Just an easy way to tell if there is a problem with your generator or if you are overloading it, like low volts and cycles. Plus it looks cool and sells better. :yes: Your manual should tell you more about them and what they should read.


----------



## wiz561 (Nov 11, 2008)

*manual*

Yeah, I checked the manual and there's not much in it other than "Intelligauge shows Volts, Hertz, and Hours". 

I'm no expert, but I would think a "watts" number would be more useful, considering generators are rated at watts. I'm sure you can calculate the watts from the volts, but I think you also need to know how many amps are there as well.

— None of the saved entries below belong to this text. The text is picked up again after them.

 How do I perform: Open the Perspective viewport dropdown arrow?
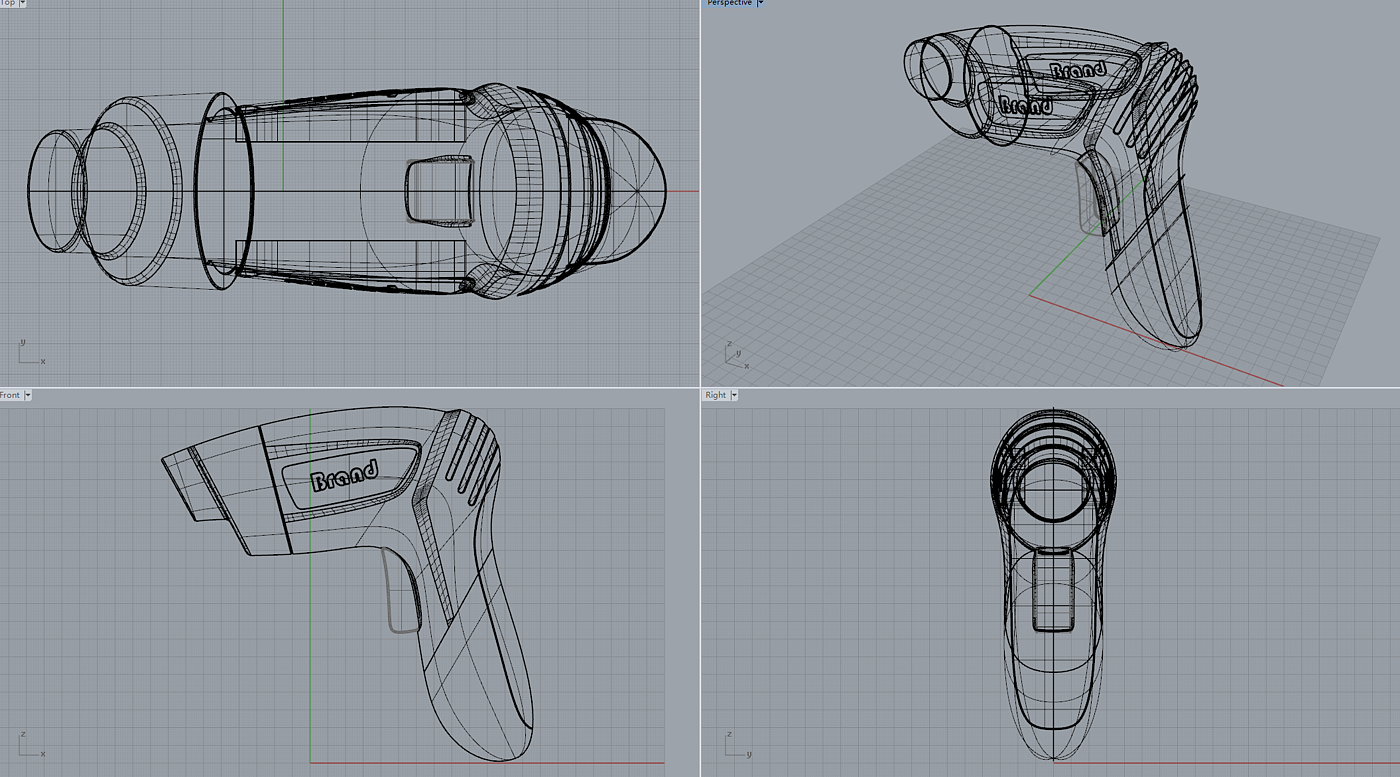pos(760,3)
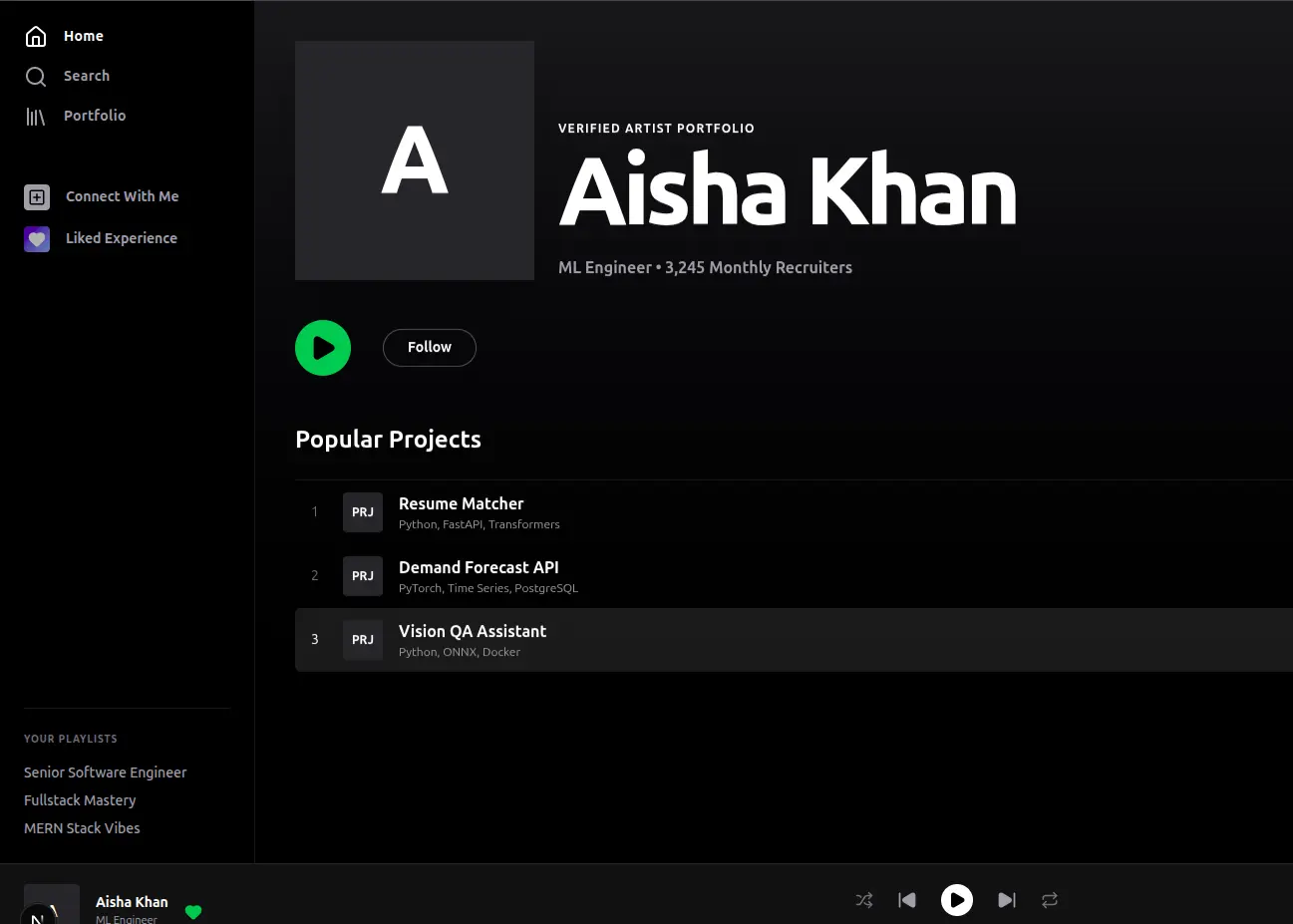Screen dimensions: 1293x924
Task: Toggle repeat in the player bar
Action: pos(1050,900)
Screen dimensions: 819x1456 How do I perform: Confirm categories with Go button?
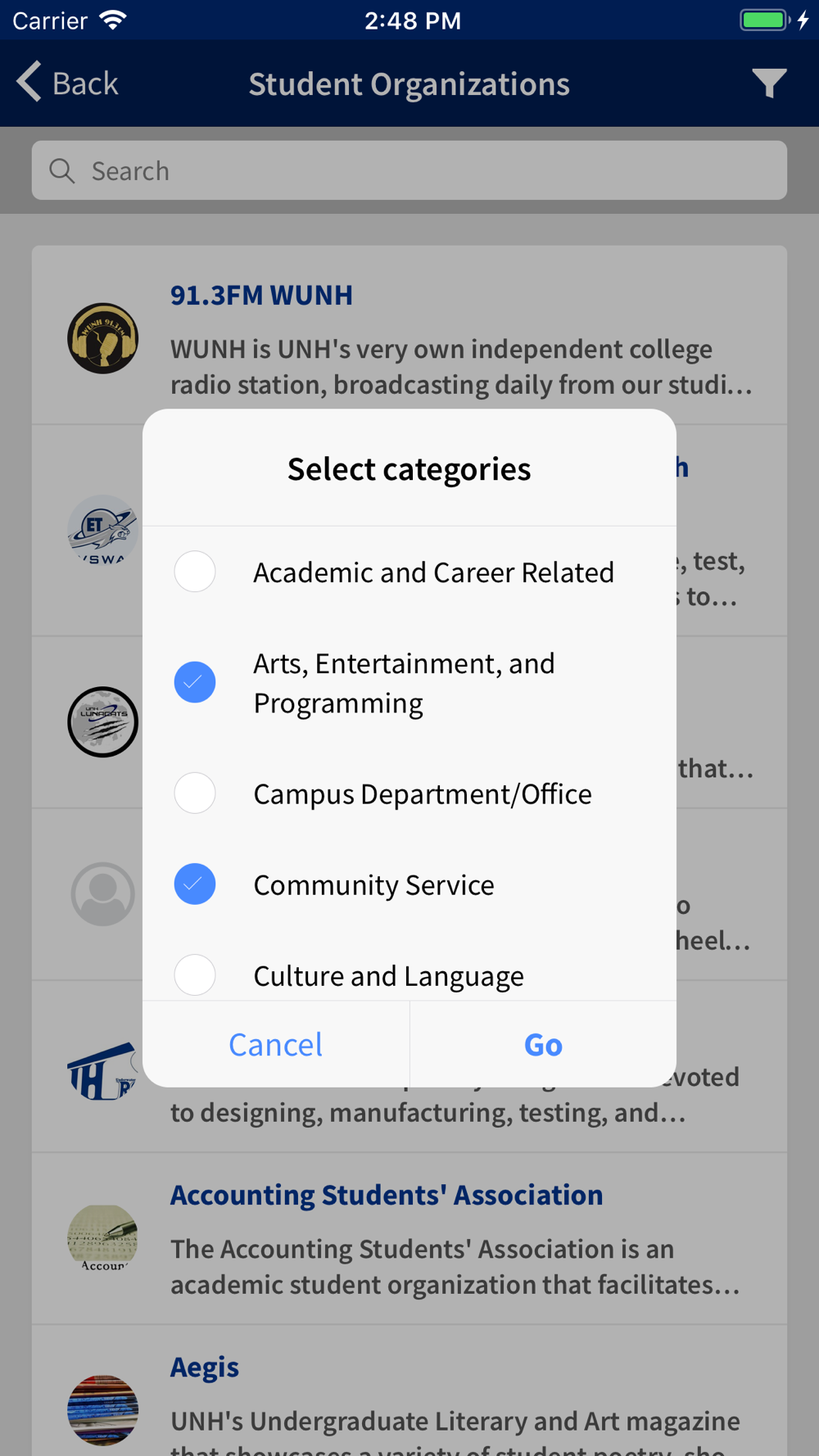point(543,1044)
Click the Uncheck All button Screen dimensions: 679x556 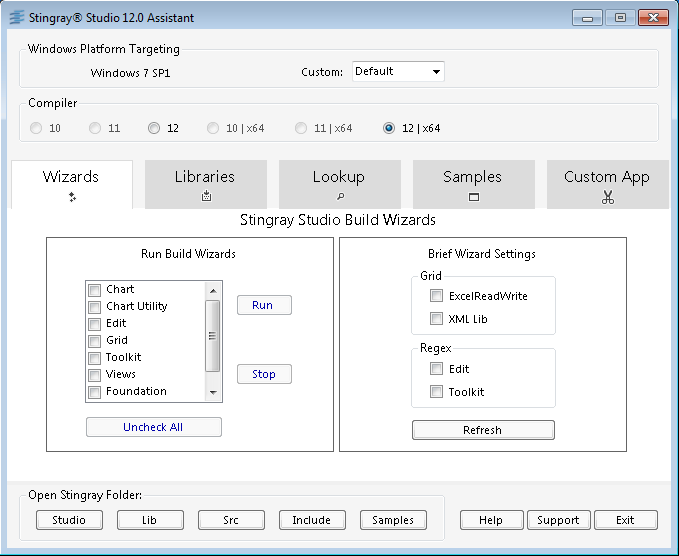(153, 427)
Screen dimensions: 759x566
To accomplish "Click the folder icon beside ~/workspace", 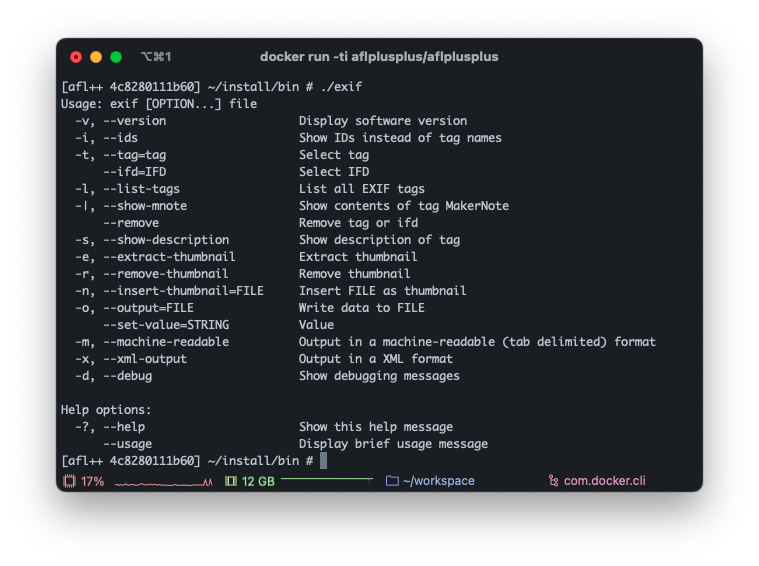I will click(x=392, y=481).
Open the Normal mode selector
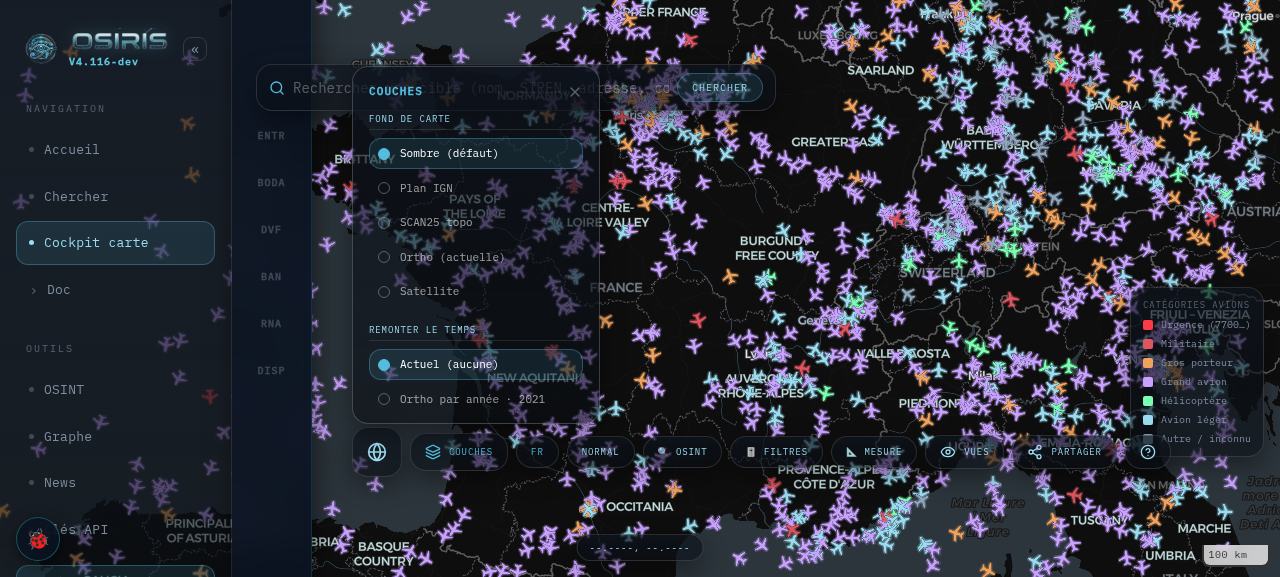 [x=600, y=452]
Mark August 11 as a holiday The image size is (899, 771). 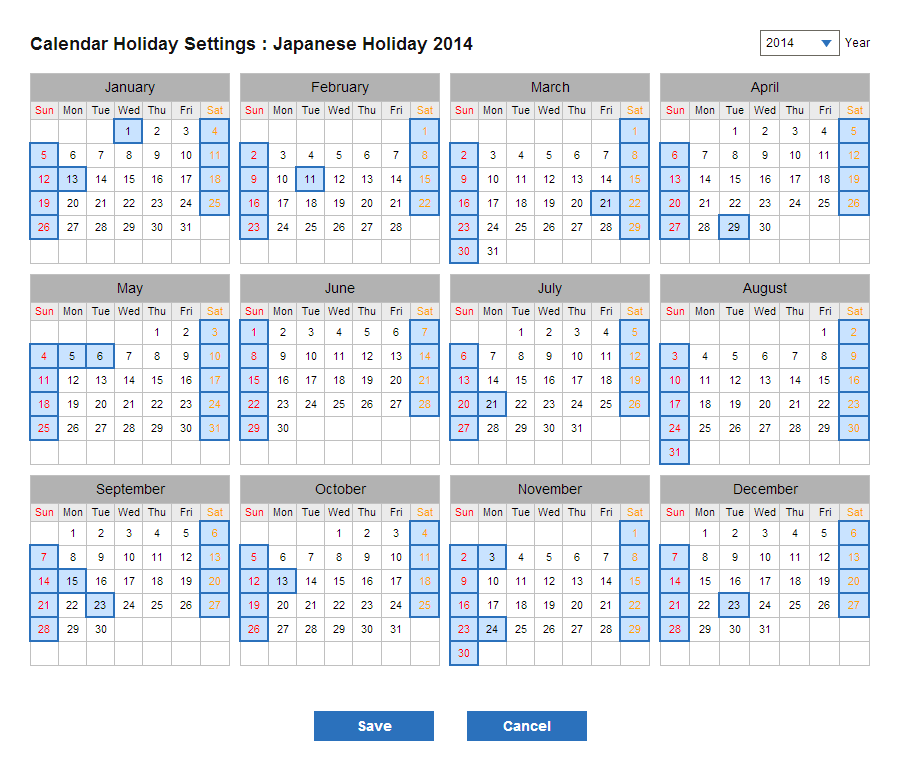(x=704, y=380)
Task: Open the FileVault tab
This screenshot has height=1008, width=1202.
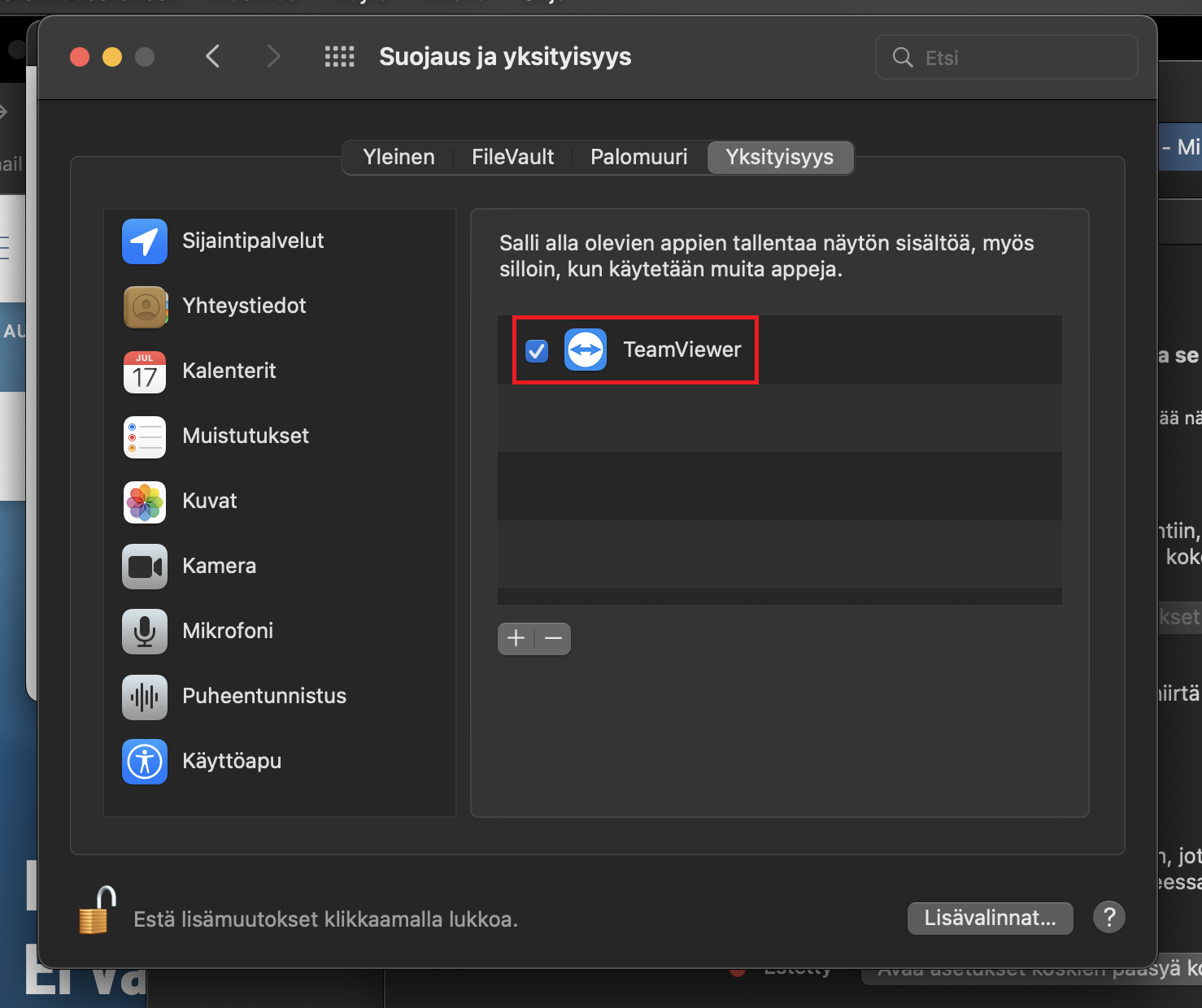Action: pyautogui.click(x=512, y=157)
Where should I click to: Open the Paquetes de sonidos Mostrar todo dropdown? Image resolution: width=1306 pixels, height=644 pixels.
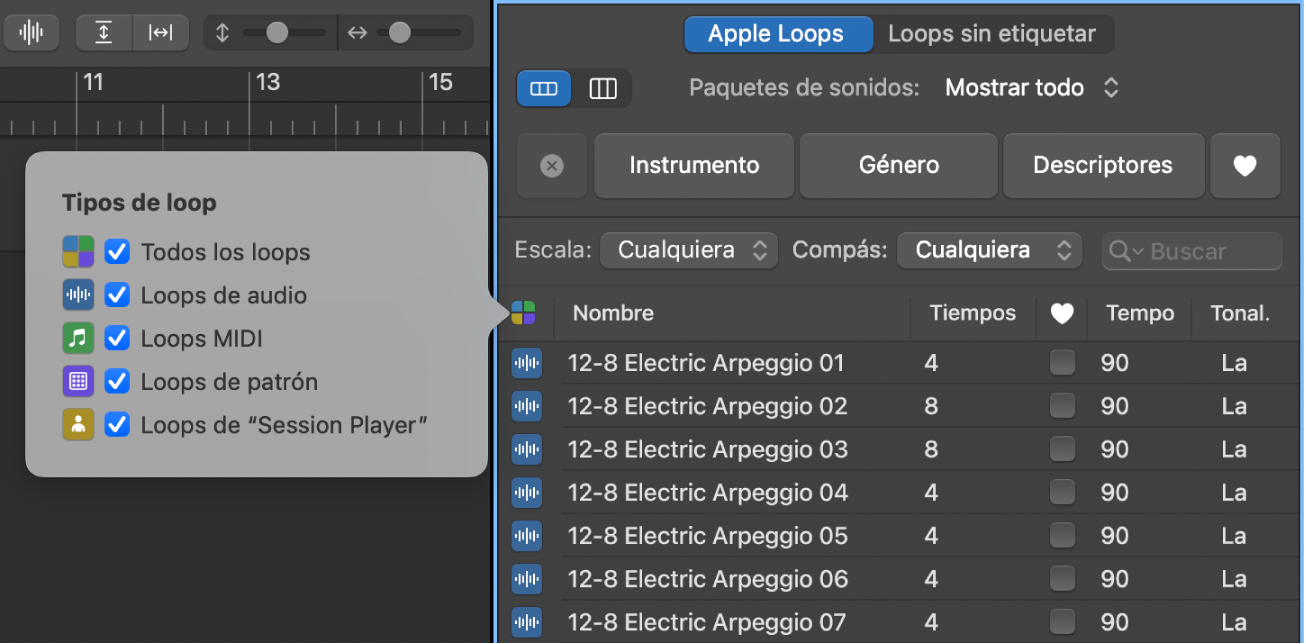pyautogui.click(x=1033, y=88)
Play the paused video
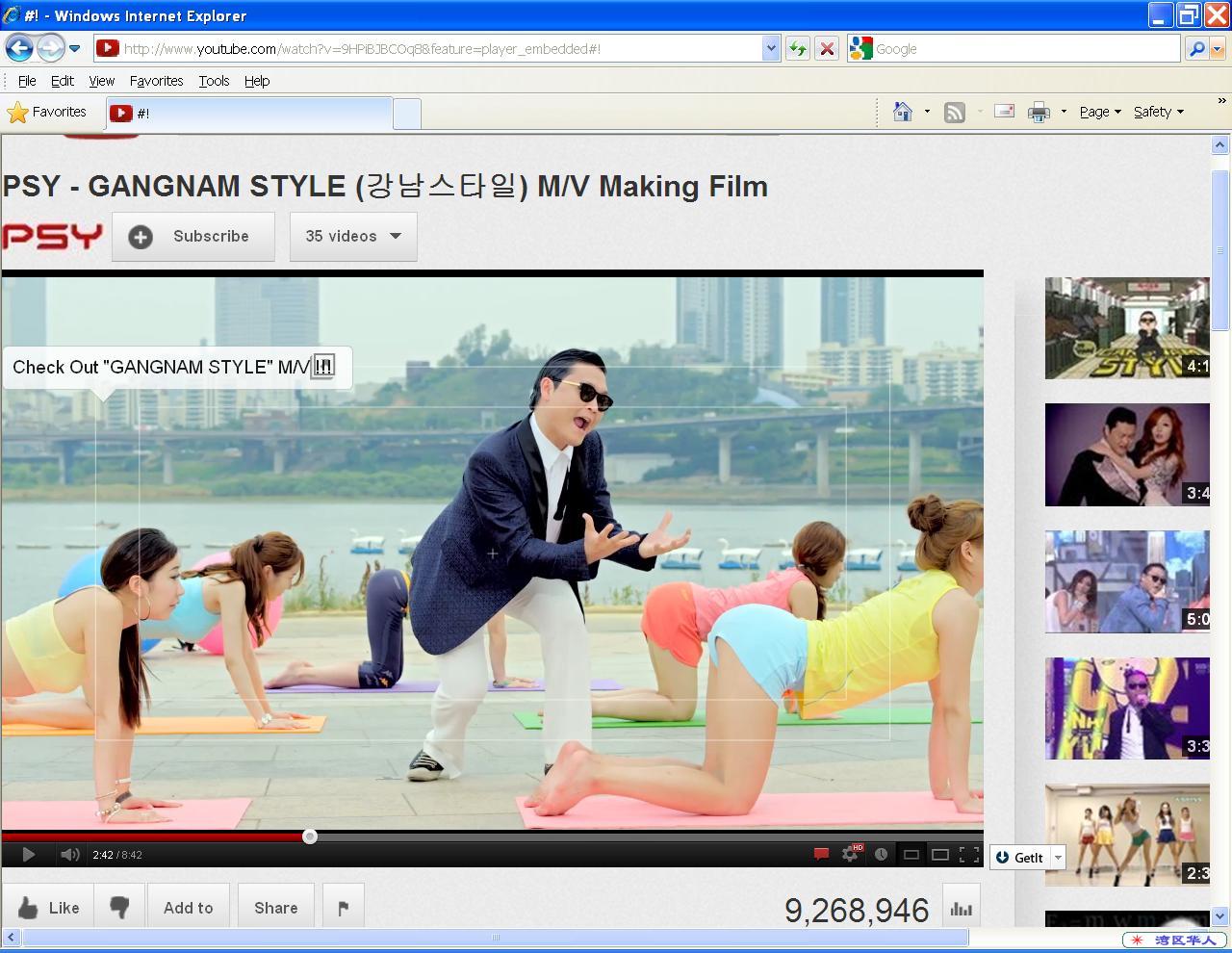 point(28,854)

So, if you were to guess, if the generator is 7000 running / 9000 peak watts, what should the voltage number be and what would be a high or critical number?

Thanks!


----------



## zappa (Nov 25, 2011)

I agree, watts would be nice. I dunno....maybe 115 to 125 volts. 59 to 61 cycles. I don't know what voltage your manufacturer is centering their generators to.


----------



## ddawg16 (Aug 15, 2011)

Volts are good to know in case there is an issues. Same with hz. If your ruuning close to the load limit, the you will typically see both volts and hz drop. It also comes in handy to diagnose problems. 

I agree that it would be nice to see amps. Being the techno geek I am, amps means more to me than watts. If I want to know watts....I just do a quick calc in my head.


----------



## wiz561 (Nov 11, 2008)

Thanks for the responses. I've been trying to find another manufacturer that puts a LCD screen that's something other than the hour meter...just to see what they say about it. So far, haven't been able to find any.

I remember looking and seeing the hz is about 60 and the volts...I forget, but it was 2-something. Maybe 257? Either case, I have it connected via L14-30 240v cord. I'm confused (not your fault) because I don't know if it's volts being used or volts being outputted. 

Like the other poster said, they probably put it there as a selling point. I might be thinking too hard....


----------



## zappa (Nov 25, 2011)

wiz561 said:


> because I don't know if it's volts being used or volts being outputted.


Same thing....don't worry about it unless your lightbulbs start popping. :laughing:

I forgot about the higher voltage. Could be 240 volts which would be pretty standard.


----------